[TASK INSTRUCTIONS]
Of all the lines below, output only those starting at the one with "Where should I" and ending at the one with "1456x821 pixels.", both ends included, exactly as written.

___ DATA FOR REVIEW

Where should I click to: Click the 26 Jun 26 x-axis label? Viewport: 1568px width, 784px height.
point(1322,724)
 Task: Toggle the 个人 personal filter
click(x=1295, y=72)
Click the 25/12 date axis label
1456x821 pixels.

______
___ DATA FOR REVIEW

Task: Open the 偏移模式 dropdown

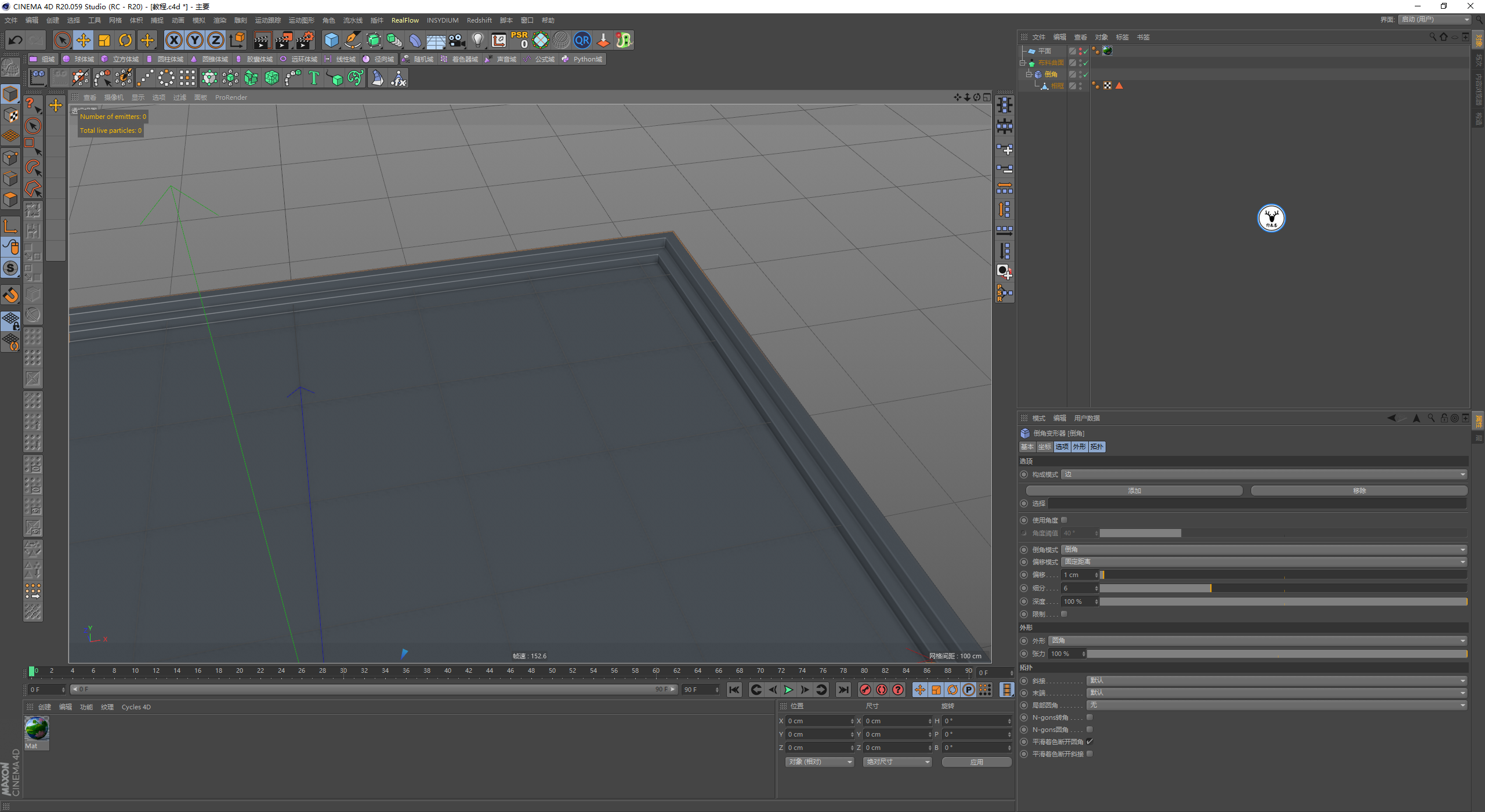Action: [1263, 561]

______
___ DATA FOR REVIEW

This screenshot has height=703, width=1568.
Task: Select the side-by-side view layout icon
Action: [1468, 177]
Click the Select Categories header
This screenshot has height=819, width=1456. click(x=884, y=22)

______

[WRITTEN ANSWER]
Where should I click to: Click the 26 Jun 26 x-axis label? Viewport: 1568px width, 784px height.
point(1322,724)
 Task: Toggle the 个人 personal filter
click(x=1295, y=72)
Click the 25/12 date axis label
1456x821 pixels.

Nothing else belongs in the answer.